- [GIVEN DATA]:
BEGIN

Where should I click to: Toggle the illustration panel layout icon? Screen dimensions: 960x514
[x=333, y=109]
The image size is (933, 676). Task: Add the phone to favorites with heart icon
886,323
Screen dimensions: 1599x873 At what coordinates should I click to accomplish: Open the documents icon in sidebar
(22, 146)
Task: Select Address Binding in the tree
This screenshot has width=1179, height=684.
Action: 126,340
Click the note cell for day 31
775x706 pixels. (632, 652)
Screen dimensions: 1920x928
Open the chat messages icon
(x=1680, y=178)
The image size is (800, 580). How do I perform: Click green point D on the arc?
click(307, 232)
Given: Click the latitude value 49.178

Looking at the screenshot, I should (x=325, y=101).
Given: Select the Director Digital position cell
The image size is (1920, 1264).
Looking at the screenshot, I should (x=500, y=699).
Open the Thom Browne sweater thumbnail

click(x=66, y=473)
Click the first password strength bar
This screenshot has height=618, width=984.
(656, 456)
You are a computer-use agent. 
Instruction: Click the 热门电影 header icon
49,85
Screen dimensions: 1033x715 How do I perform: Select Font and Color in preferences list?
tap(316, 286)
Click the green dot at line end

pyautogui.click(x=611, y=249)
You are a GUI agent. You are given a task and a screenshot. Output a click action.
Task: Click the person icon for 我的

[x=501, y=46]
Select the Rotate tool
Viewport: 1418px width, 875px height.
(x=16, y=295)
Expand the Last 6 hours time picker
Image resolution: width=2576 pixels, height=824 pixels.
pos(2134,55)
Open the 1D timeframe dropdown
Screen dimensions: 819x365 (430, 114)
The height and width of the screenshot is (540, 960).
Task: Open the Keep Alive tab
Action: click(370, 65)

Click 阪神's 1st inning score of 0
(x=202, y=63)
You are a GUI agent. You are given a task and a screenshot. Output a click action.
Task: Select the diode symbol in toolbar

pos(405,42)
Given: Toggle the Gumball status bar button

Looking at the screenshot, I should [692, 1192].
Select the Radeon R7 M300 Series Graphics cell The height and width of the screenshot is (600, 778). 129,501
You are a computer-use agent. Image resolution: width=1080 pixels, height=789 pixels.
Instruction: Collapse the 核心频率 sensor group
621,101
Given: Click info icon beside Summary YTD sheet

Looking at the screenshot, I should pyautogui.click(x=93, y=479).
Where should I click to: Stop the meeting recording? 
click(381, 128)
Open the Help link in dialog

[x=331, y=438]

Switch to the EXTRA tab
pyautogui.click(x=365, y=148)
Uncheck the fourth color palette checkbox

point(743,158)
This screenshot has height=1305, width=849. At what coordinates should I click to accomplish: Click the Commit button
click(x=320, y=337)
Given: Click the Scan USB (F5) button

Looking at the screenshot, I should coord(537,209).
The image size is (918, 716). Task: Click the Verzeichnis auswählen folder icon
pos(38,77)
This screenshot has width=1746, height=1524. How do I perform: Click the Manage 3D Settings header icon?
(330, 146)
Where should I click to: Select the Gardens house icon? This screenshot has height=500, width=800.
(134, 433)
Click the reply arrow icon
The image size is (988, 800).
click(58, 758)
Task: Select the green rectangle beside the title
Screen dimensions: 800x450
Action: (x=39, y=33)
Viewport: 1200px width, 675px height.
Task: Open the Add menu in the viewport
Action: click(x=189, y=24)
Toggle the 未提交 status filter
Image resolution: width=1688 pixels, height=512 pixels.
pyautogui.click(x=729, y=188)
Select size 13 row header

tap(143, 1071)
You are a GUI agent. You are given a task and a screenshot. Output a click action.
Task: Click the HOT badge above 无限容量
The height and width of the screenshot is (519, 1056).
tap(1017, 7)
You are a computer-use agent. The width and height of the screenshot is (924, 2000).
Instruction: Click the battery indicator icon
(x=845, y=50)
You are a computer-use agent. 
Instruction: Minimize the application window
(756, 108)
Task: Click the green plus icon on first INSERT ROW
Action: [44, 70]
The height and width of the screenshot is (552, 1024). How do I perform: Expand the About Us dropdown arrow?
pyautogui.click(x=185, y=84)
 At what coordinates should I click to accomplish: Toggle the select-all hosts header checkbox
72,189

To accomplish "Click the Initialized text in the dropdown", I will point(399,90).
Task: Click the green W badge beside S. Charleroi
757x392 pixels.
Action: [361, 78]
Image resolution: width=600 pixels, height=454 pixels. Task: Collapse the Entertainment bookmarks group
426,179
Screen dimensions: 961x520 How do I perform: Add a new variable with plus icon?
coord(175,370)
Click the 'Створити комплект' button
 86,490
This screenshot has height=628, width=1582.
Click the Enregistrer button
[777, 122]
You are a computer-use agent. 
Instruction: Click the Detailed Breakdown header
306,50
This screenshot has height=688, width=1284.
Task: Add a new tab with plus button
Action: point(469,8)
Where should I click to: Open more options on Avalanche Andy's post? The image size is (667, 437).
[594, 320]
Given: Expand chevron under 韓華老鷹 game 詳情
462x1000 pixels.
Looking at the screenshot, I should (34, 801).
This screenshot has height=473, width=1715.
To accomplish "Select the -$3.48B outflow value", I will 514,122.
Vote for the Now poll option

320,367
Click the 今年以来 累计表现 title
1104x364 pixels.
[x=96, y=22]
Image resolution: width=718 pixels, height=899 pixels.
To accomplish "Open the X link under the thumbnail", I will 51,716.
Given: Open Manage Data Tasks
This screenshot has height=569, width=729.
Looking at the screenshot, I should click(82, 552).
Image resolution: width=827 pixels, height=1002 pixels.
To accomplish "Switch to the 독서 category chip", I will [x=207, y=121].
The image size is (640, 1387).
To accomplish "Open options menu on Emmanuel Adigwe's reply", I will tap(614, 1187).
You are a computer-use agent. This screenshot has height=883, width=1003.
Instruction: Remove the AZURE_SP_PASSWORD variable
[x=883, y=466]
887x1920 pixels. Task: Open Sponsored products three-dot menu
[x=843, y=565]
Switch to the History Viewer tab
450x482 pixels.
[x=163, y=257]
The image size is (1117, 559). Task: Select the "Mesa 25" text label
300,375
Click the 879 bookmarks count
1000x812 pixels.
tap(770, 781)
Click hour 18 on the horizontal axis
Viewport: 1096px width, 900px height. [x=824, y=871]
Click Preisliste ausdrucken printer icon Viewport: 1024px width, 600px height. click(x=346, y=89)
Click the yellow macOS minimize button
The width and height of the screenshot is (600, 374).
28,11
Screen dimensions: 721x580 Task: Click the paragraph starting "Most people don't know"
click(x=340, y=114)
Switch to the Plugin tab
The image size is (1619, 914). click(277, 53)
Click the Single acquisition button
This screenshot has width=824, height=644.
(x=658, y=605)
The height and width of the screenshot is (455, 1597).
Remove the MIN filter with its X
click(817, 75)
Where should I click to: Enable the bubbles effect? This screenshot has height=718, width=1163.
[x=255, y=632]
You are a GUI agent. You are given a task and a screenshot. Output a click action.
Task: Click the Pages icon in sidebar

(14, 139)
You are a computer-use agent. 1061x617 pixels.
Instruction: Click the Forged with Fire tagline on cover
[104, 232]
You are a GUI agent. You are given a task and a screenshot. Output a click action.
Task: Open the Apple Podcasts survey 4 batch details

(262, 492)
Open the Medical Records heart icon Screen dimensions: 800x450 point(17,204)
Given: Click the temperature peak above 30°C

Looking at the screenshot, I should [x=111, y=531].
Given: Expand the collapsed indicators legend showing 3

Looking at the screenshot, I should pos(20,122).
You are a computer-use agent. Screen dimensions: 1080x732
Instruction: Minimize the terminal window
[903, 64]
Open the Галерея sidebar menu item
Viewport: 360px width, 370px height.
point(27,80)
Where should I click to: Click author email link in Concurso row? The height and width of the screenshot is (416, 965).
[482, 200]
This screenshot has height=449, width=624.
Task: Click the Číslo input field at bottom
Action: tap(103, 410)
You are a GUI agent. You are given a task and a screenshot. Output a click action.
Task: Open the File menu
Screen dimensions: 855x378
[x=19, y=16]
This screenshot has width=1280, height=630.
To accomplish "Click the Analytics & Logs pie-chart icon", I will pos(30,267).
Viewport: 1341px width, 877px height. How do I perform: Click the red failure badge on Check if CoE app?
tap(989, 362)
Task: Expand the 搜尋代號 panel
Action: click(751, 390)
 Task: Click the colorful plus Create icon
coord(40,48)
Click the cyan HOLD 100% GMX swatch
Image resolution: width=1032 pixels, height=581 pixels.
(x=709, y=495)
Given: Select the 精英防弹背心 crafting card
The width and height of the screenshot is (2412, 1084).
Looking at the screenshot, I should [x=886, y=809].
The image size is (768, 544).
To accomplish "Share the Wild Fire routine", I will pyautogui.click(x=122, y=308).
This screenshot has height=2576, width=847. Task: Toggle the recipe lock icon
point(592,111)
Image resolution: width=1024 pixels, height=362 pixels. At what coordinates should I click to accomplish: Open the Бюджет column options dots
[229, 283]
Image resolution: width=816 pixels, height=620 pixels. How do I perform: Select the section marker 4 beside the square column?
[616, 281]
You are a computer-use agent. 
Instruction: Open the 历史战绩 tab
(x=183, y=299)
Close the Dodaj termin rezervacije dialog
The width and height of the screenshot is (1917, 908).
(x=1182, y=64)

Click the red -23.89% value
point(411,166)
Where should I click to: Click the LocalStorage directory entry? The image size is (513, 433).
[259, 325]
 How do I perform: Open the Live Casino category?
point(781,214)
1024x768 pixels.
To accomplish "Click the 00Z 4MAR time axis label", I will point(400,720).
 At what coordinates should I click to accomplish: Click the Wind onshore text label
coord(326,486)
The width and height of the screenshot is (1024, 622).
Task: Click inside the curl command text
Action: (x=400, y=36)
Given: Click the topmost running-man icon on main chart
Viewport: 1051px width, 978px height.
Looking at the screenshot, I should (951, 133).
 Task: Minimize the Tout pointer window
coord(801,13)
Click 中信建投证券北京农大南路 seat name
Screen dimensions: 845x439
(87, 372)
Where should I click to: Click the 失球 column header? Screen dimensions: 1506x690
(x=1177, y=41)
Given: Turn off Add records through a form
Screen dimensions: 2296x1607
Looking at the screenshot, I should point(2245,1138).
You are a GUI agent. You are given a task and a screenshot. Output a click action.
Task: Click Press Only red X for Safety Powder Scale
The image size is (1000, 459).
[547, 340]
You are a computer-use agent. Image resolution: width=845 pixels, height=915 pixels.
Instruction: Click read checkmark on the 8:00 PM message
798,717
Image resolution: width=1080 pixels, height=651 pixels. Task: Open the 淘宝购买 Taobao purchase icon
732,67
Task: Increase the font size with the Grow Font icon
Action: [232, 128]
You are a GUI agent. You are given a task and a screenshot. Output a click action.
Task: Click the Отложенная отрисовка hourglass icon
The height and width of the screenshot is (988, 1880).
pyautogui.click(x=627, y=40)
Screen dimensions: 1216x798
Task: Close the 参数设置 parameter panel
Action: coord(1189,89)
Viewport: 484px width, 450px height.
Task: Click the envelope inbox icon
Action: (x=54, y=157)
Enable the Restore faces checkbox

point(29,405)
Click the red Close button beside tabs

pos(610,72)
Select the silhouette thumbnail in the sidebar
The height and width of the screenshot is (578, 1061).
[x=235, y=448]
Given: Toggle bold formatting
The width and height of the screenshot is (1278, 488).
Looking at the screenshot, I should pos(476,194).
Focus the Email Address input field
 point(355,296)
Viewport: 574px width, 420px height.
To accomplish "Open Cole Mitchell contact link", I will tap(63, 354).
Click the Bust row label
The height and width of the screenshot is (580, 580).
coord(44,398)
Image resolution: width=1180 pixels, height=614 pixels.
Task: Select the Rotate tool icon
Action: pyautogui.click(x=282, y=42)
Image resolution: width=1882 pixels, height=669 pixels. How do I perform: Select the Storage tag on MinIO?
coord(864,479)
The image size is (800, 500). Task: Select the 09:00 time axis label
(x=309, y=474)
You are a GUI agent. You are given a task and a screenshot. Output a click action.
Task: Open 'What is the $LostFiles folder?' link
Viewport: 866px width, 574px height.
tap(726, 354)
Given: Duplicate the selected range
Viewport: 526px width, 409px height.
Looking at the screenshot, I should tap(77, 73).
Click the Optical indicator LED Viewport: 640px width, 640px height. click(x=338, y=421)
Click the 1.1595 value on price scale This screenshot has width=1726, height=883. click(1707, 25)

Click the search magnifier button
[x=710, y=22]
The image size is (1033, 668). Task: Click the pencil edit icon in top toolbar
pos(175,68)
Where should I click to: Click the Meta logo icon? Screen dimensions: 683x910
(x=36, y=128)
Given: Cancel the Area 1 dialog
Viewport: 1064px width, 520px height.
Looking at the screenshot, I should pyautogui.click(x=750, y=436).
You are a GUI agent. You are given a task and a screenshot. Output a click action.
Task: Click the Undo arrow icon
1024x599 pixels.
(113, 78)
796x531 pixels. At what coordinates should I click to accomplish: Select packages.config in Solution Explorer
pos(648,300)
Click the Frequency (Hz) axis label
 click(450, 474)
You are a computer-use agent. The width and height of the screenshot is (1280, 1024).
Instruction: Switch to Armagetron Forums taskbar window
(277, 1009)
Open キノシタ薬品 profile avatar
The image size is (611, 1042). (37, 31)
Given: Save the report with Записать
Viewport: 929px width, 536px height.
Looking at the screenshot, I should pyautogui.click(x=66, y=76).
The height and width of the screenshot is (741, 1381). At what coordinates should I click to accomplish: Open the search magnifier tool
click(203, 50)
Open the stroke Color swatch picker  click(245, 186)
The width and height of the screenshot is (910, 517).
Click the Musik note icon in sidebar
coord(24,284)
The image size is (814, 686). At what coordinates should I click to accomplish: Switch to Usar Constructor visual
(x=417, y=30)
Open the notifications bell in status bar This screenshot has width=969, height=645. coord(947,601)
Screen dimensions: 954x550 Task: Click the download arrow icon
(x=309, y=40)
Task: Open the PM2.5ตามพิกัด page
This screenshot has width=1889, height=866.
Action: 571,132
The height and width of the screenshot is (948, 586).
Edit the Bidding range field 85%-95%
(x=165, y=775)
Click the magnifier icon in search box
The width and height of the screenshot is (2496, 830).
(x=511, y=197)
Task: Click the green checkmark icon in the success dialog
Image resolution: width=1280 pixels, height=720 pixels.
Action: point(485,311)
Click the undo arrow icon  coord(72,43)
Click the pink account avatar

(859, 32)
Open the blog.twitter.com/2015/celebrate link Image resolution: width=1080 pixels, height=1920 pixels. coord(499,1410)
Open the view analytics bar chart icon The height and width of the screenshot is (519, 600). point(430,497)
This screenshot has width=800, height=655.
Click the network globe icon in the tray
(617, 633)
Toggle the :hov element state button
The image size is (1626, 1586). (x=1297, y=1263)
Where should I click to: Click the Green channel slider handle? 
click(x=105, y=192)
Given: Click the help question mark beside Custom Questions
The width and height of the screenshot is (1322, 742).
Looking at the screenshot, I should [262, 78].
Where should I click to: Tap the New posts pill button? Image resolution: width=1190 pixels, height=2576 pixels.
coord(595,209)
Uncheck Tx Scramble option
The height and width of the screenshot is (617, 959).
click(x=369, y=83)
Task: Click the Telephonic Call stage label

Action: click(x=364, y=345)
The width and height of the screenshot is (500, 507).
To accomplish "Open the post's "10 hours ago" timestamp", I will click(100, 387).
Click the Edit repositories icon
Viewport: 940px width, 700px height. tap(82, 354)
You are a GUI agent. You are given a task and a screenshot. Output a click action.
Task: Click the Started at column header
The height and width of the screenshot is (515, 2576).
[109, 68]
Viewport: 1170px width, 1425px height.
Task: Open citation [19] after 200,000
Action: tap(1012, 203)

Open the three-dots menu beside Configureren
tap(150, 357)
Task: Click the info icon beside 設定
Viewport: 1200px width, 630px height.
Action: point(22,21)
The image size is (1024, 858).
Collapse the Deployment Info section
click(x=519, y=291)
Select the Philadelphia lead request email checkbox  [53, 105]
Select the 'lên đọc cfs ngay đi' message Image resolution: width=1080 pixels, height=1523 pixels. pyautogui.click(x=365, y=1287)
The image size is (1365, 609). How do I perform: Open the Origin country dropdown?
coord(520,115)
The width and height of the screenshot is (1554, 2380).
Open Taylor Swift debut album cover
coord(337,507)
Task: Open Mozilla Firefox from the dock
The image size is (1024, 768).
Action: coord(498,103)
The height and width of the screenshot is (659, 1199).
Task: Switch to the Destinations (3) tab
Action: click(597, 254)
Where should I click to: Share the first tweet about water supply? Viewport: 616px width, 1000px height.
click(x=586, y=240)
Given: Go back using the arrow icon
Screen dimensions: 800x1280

END

- [PROBLEM TO SOLVE]: Among the lines of the listing above, which ones contain the word "chart"? Show them.

- [OUTPUT]:
To accomplish "Click the Analytics & Logs pie-chart icon", I will pos(30,267).
Given: Click the topmost running-man icon on main chart
Open the view analytics bar chart icon The height and width of the screenshot is (519, 600). point(430,497)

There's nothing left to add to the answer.